Task to carry out: Using the records that follow, reproduce exactly the lines starting at the line containing "Screen dimensions: 1600x1034" and ending at the line containing "Task: Switch to the 高级 tab". Include both end lines and no pictures.

Listed records:
*** Begin section ***
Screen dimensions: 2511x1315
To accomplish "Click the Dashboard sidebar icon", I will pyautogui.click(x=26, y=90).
*** End section ***
*** Begin section ***
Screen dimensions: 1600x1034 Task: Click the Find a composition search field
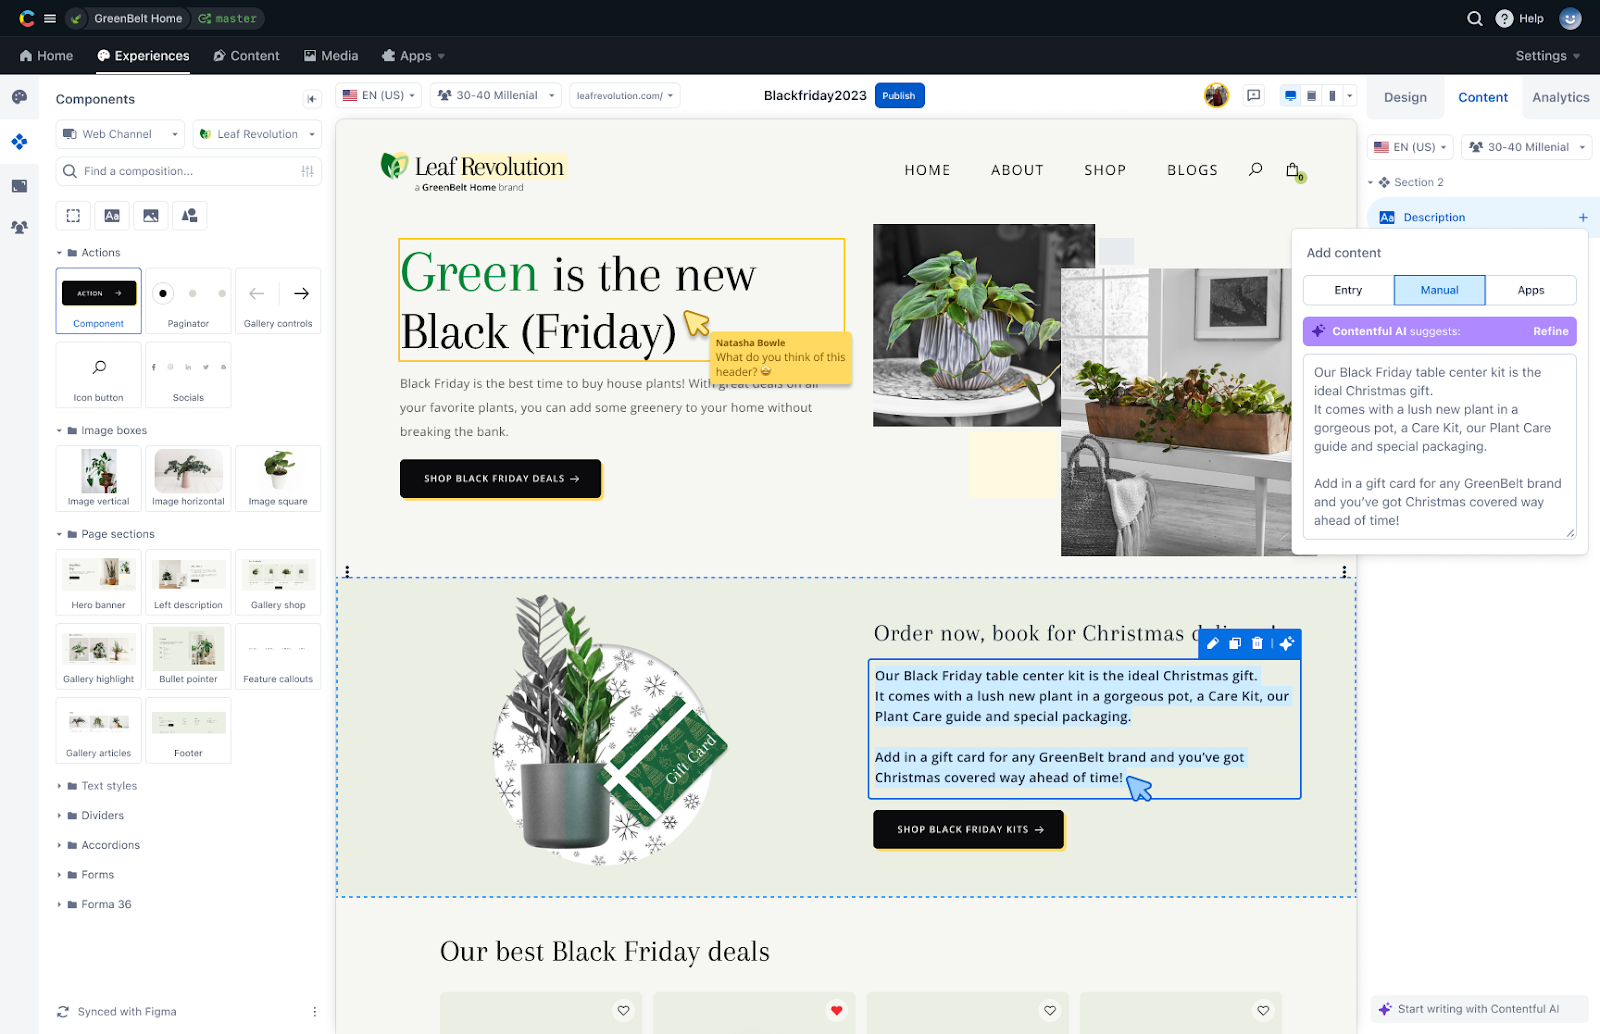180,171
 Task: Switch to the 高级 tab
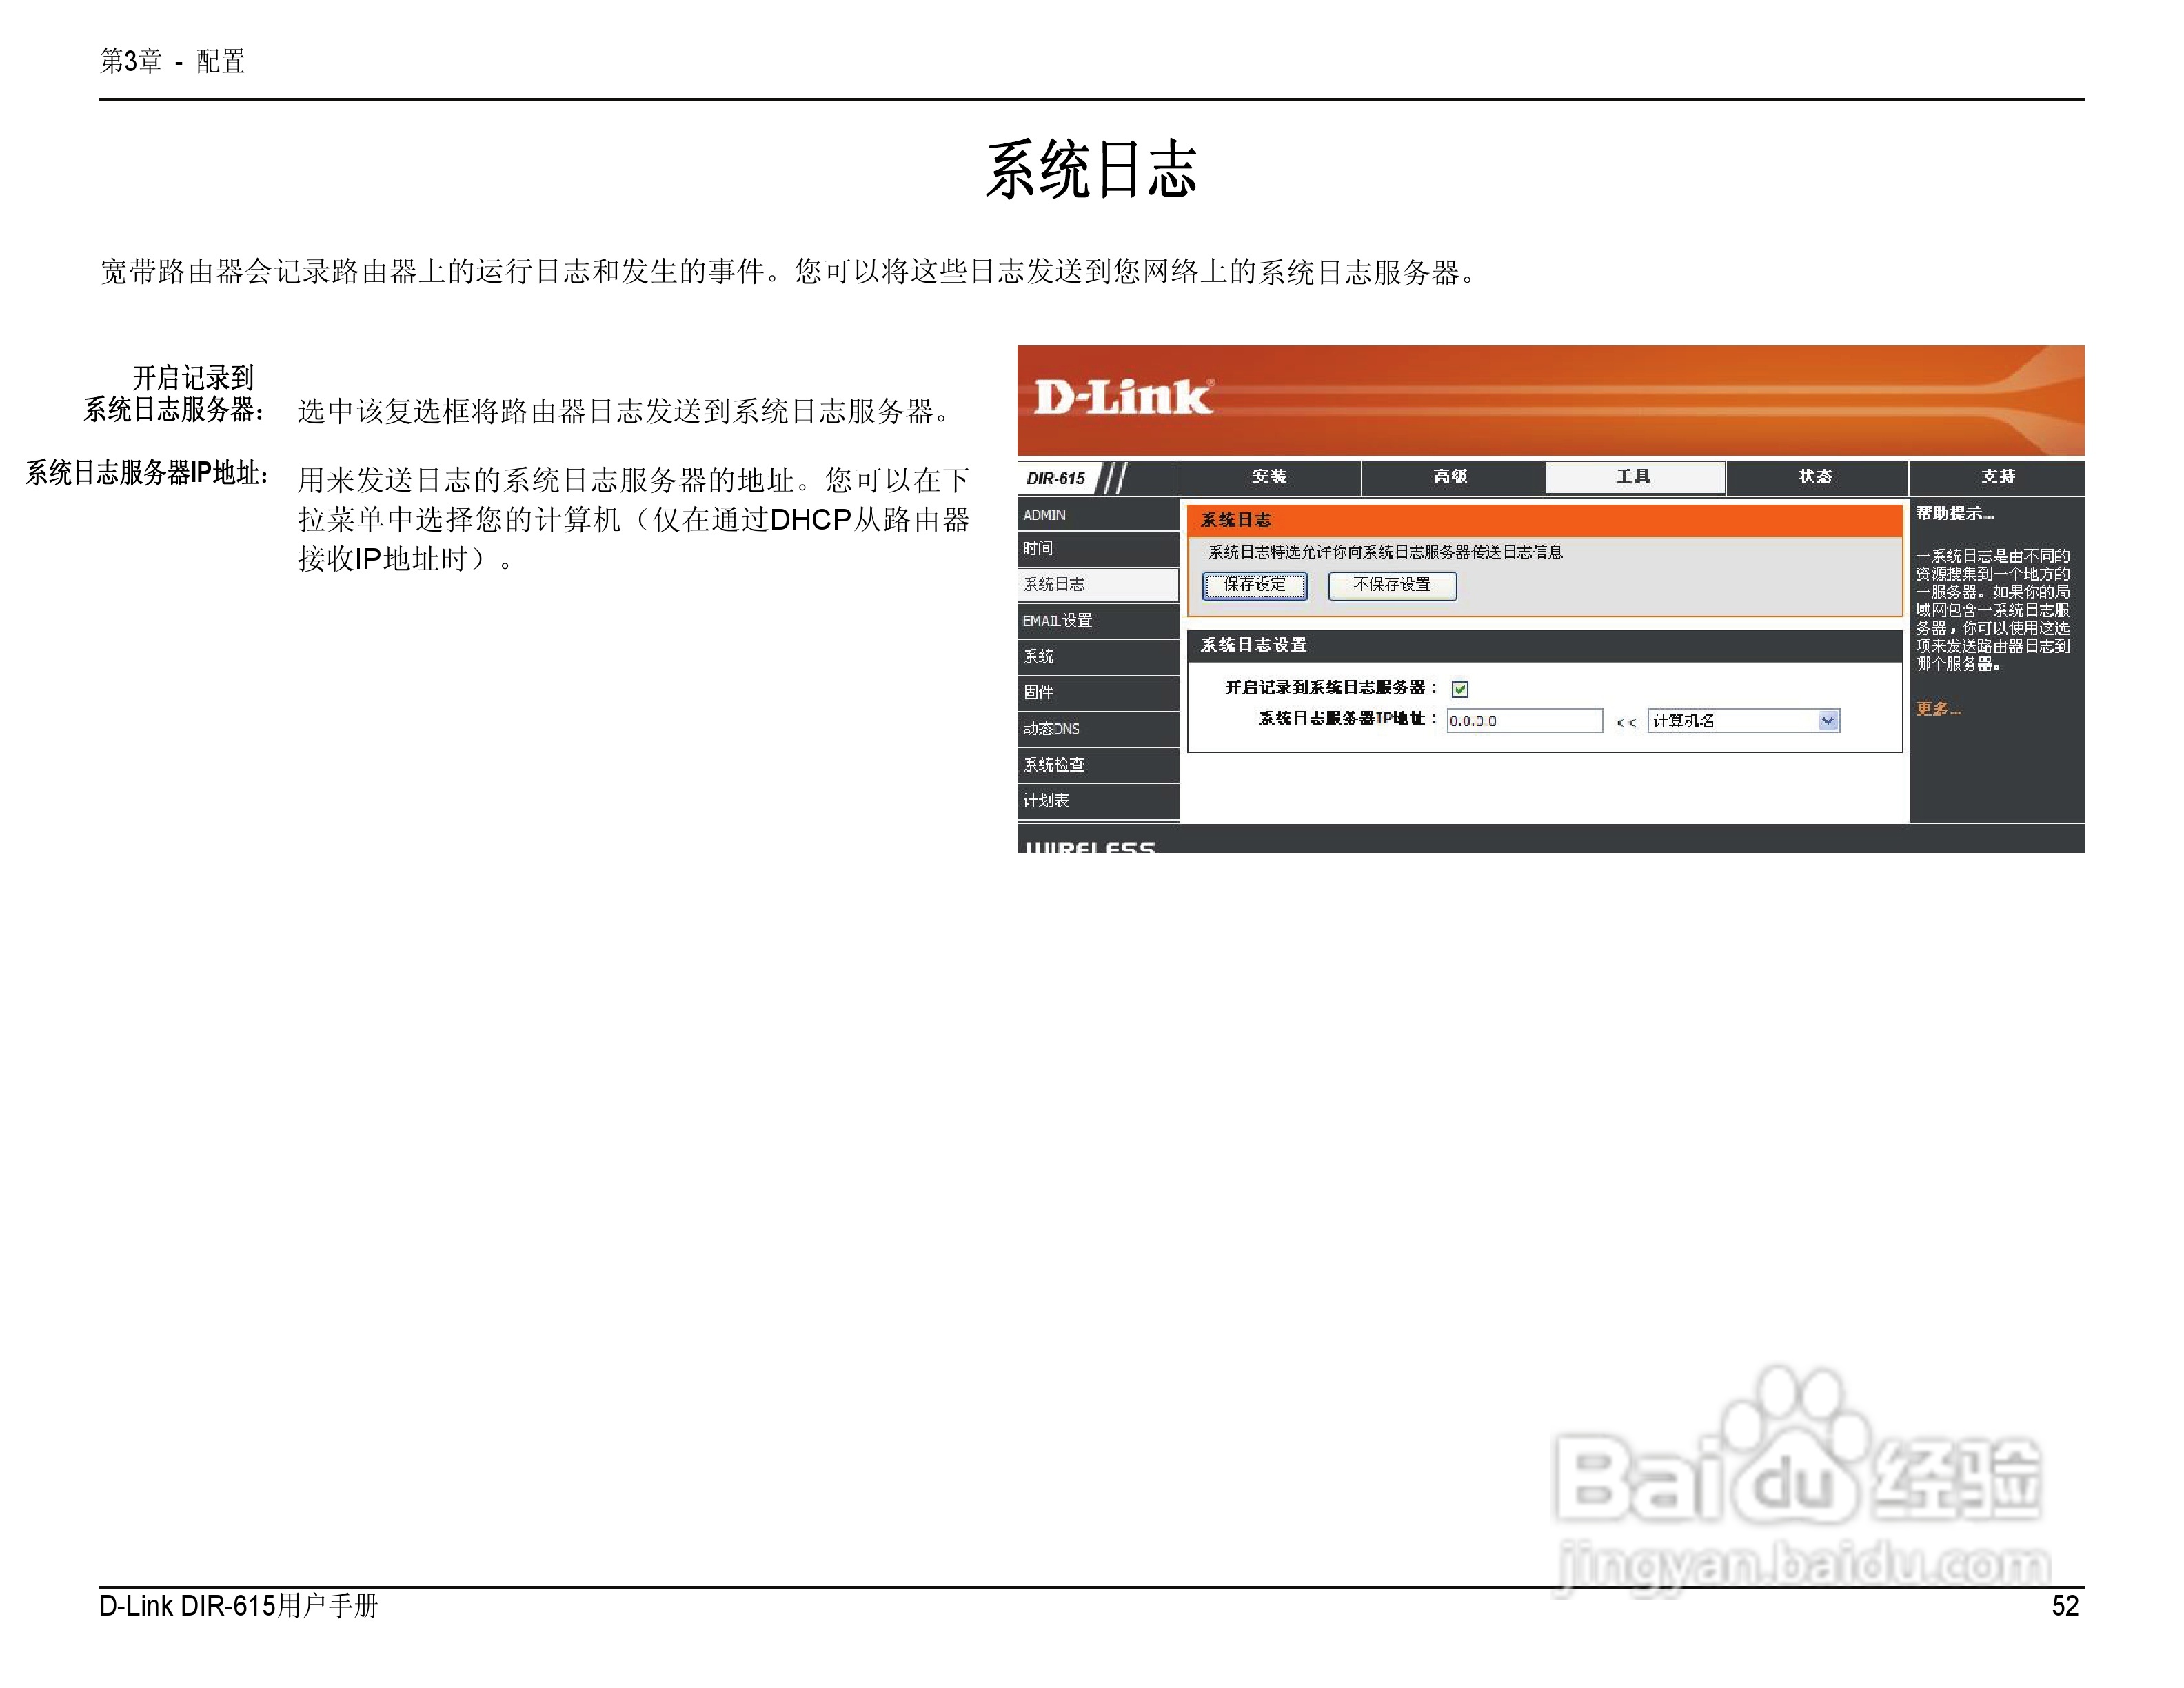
*** End section ***
The answer:
Screen dimensions: 1600x1034 Task: Click the Find a composition search field
180,171
 Task: Switch to the 高级 tab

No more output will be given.